Mui is one of those places that has suffered a disaster that isn’t considered devastating or grisly enough anymore for Jungle’s clientele. Its chief attractions are a desert sinkhole (that ‘didn’t really look scary anymore, or like anything special at all’) and a sixty-year old massacre event, when the native Kanu tribe ‘used farming tools to massacre [and behead] the Unda, a rival tribe. The manager of Belle Epoque, the only hotel resort on the island, pleads with Yona to save the Mui itinerary: ‘Since signing a contract with Jungle and building the resort, Mui has been tailoring everyday life to fit its role as a disaster zone…if disaster disappears from Mui, life disappears, too.’ His pleas make clear the predicament of many places on this planet—like my home country of Cyprus, also on the map of dark destinations—that have become inextricably dependent on tourism and foreign capital.
The Disaster Tourist’s plot unfolds as an existential, and at times horrifying, mise-en-abyme, where Yona’s role as a powerbroker on Mui is constantly undermined by a gnawing sense of her still being controlled by Jungle and its local affiliate Paul, an elusive conglomerate that controls everything on the island. The novel’s harrowing climax reveals that the island is so invested in its role as a resort for foreign travelers, that its native inhabitants are willing to sacrifice their lives for a place on the global tourist map. In the word’s of the hotel manager: ‘There’s not really a difference between dying in a natural disaster and starving to death, is there?’
The cannibalistic impulse at the heart of Jungle’s business model—only an extension of what real-life travel agencies offer, not an exaggeration—reflects a broader trend in contemporary society, which gobbles down sugar-coated versions of history in the form of entertainment, reducing the traumatic events of far-away places to social media-engineered wanderlust or high-grossing Netflix series. For a big part of at least the Western societies I have lived in, past events and historical figures are only as good as the amount of entertainment and spectacle they can provide to a contemporary audience with a rapidly declining concentration span.
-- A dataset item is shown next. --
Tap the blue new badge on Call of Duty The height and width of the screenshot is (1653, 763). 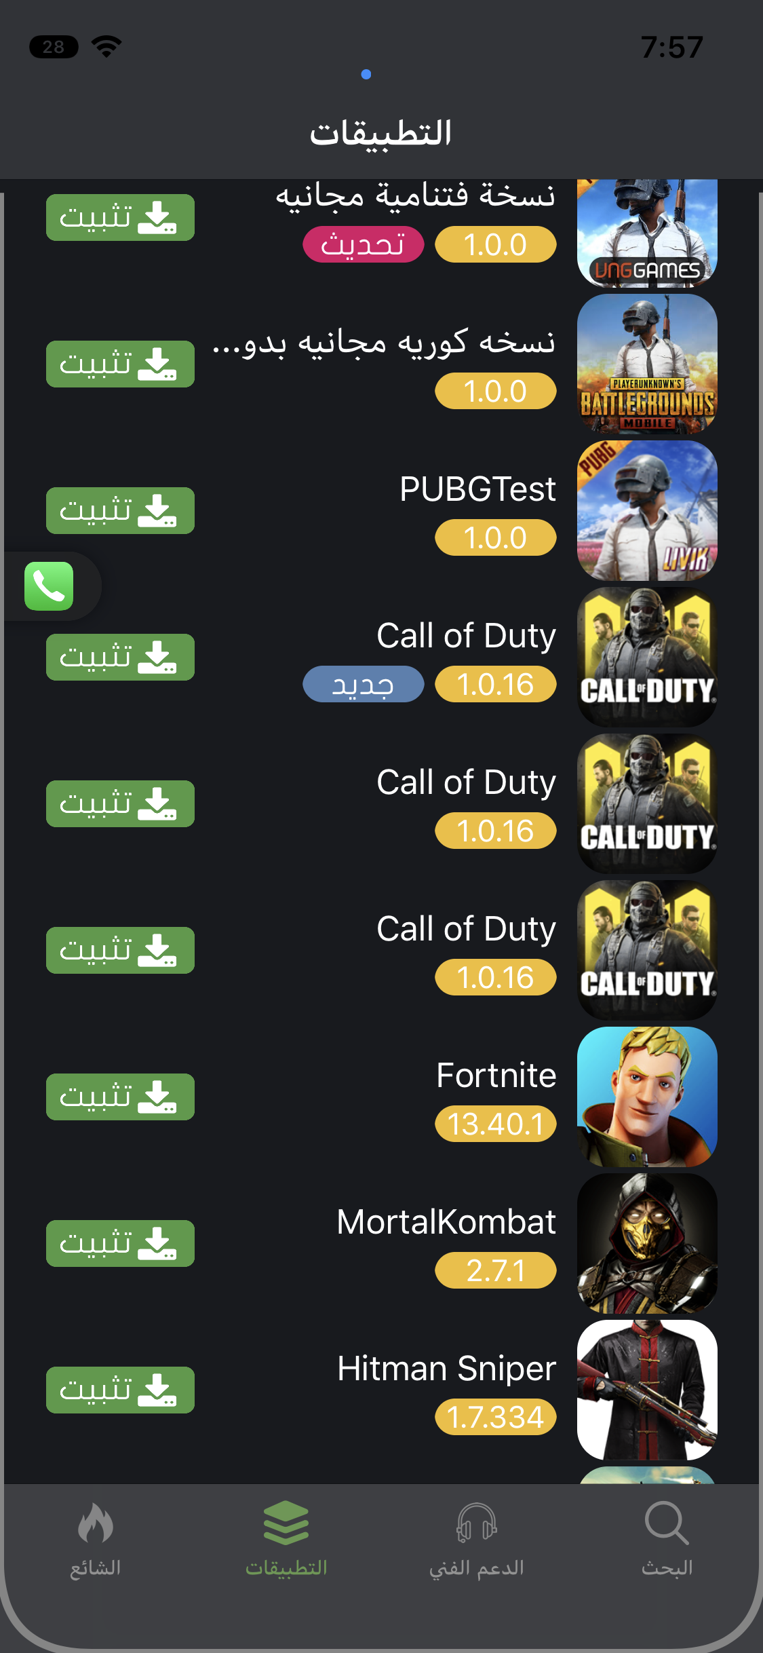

There were moments in The Disaster Tourist where Yun Ko-eun could have given more; extending Yona’s insight further, revealing her backstory more fully. At the same time, the effect of Ko-eun’s withholding is undeniably powerful: like Kafka’s characters, Yona is as much an individual as she is a type, an every-woman of a twenty-first-century malaise defined by climate existentialism and solitary living in sprawling mega-cities such as Seoul. It is unclear whether Yona has always been a good fit for Jungle’s macabre, and cynical, business, or whether her ten years at the firm have turned her into someone that believes, wholeheartedly, that ‘disaster lay[s] dormant in every corner, like depression.’ Whatever the case, the result is the same: Yona is drawn, inexorably, towards a literal and metaphorical sinkhole, and Ko-eun’s novel treats Yona’s demise as a non-event; until, that is, her story is framed as tragedy and becomes the central focus of Jungle’s new Maui itinerary.
Dark tourism is human society’s basest voyeuristic instincts come to light. It highlights our attraction to raw spectacle and to the pornographic. It also confronts us with a human quality that is much more prevalent, and engrained, than we’ll admit, and which The Disaster Tourist captures perfectly: our often shocking lack of empathy.